Yields of soluble rhGM-CSF for several gene sequences designed using (a) ProteoExpert 5′ mRNA optimization or (b) DNA 2.0 codon bias algorithms as described in the Materials and Methods section. The expression of soluble rhGM-CSF was measured by [¹⁴C]-leucine incorporation in 250 µL. CVs were ≤10%, for all constructs tested. The gene sequence of GM-CSF1 (Supplementary Methods) was used to optimize cell-free expression in scale-up experiments.

Figure 3

Combinatorial optimization of protein folding in the OCFS system. Response surface of redox potential and DsbC concentration on soluble expression of rhGM-CSF. The expression of soluble rhGM-CSF was measured by [¹⁴C]-leucine incorporation in a 96-well plate for IAM-treated extract as a function of the initial redox potential of added [GSSG]_tot = 5 mM and DsbC concentration. For reference, the redox potential of the E. coli cytosol is −270 mV.

Figure 4

The rate of soluble rhGM-CSF production is independent of scale from plates, to stirred tank reactors, to large-scale bioreactors. The initial slopes corresponds to a translation rate of ∼1 peptide bond per second per ribosome. The concentrations of rhGM-CSF were determined by [¹⁴C]-leucine incorporation at 250 µL scale, and by RP HPLC analysis at larger scales, as described in the Materials and Methods section. CVs were ≤10% and the proteins were ≥95% soluble for all time points.

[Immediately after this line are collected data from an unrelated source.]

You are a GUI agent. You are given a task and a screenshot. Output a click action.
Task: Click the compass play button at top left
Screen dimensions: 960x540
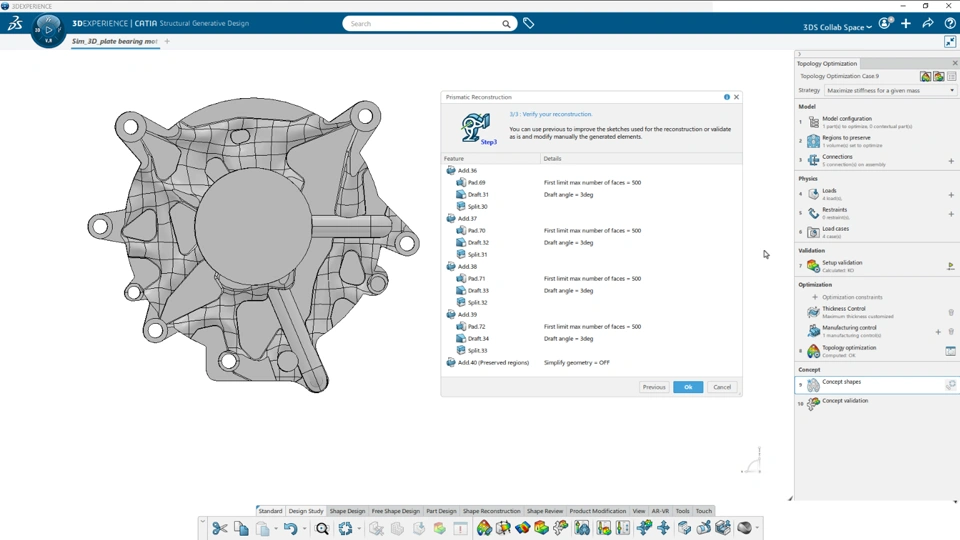click(x=48, y=30)
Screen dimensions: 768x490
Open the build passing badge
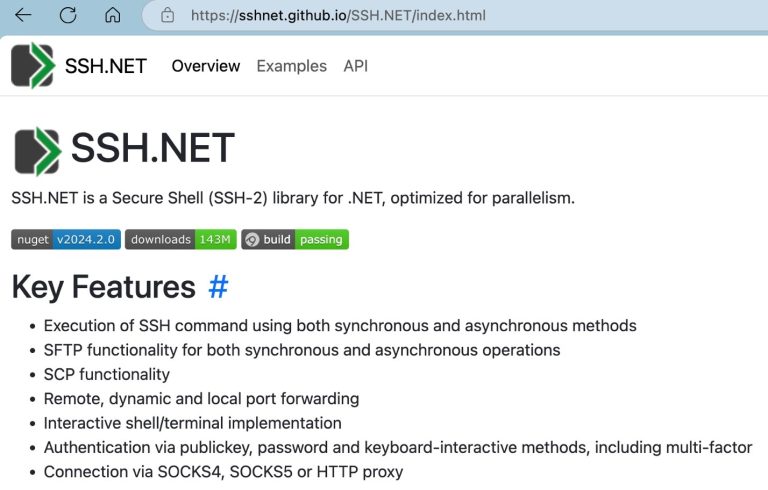tap(295, 240)
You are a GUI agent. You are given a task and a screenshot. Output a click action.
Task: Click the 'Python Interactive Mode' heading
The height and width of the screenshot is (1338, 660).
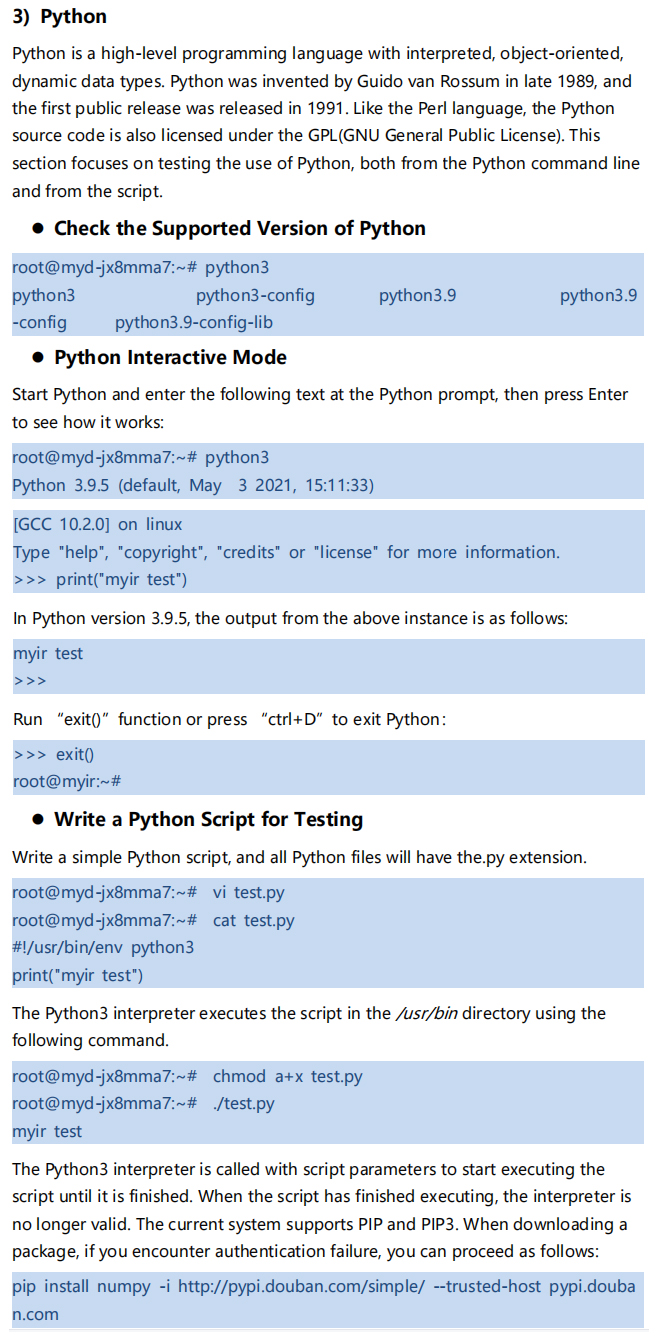coord(170,357)

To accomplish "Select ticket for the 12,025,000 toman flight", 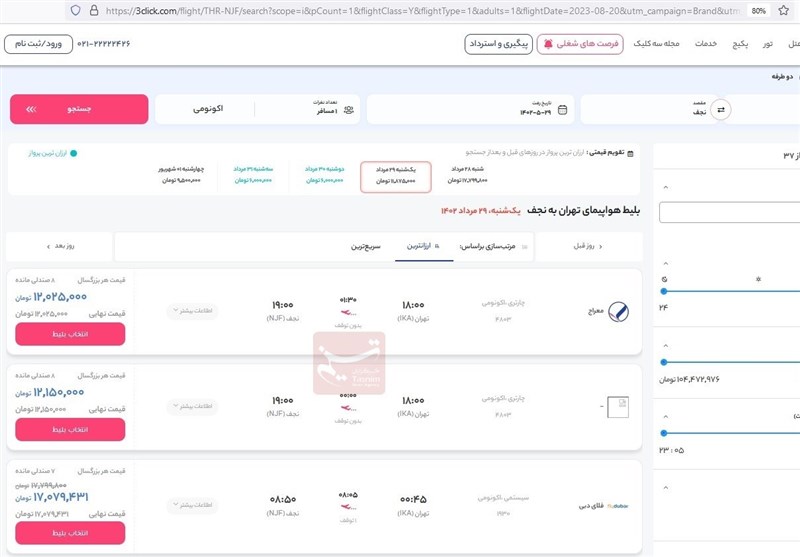I will tap(70, 334).
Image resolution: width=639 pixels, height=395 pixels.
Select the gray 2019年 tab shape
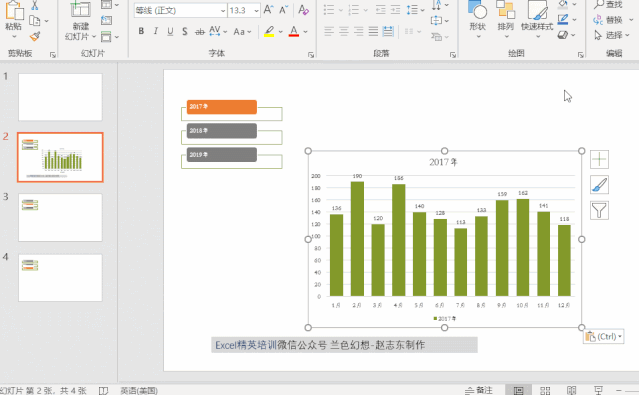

Lines are shown for visual purposes only.

Figure 5

Analysis of process purification steps used in the production of pharmaceutical-grade rhGM-CSF. a: Process flow diagram for protein purification (b) Cell-free reaction product pool was visualized, using non-reducing SDS–PAGE, by ¹⁴C autoradiography of leucine incorporation at 5 h that measures only protein produced, or by Sypro staining of all proteins in the extract at 10 h. Autoradiography indicates incorporation of ¹⁴C-leucine corresponding to the molecular weight of rhGM-CSF and confirms that only rhGM-CSF was produced because the T7 RNAP limits transcription to the T7 promoter on the plasmid added to the reaction, with no evidence for aberrant protein products produced from native RNAP transcription. c: Non-reducing SDS–PAGE of the process purification pools. Lane 1: Anion exchange pool. Lane 2: Tangential flow filtration pool. Lane 3: SEC final product pool.

Figure 6

rhGM-CSF is correctly folded and functional. a: Liquid chromatography–Mass spectrometry analysis of intact mass of 14604.78 Da corresponds to the expected average neutral mass of 14604.75 Da. Two minor product related impurities were observed corresponding to removal of the first two amino acids (-M and -MA). These peak intensities do not correspond accurately to the relative amount of product related impurities. b: Base peak chromatogram of a V8 protease digestion of rhGM-CSF. The two peptides with disulfide bridges labeled V7 = 9 and V8 = 11 (underlined) coincide with the theoretical masses with correct disulfide bridge formation. The V7 = 9 linkage was confirmed by tandem MS and the V8 = 11 by accurate mass. Other observed V8 digest peptides are marked accordingly. Digest peptides denoted with a plus sign indicate a missed cleavage. c: Analytical size exclusion chromatogram of purified rhGM-CSF on a Tosoh TSKgelG3000SWXL column, flow rate 0.5 mL/min. d: The effective dose 50, ED₅₀ <0.1 ng/ml of rhGM-CSF induced proliferation of human TF-1 cells, corresponds to a specific activity of 14 × 10⁶ IU/mg, comparable to commercially available E. coli-derived rhGM-CSF protein as a positive control.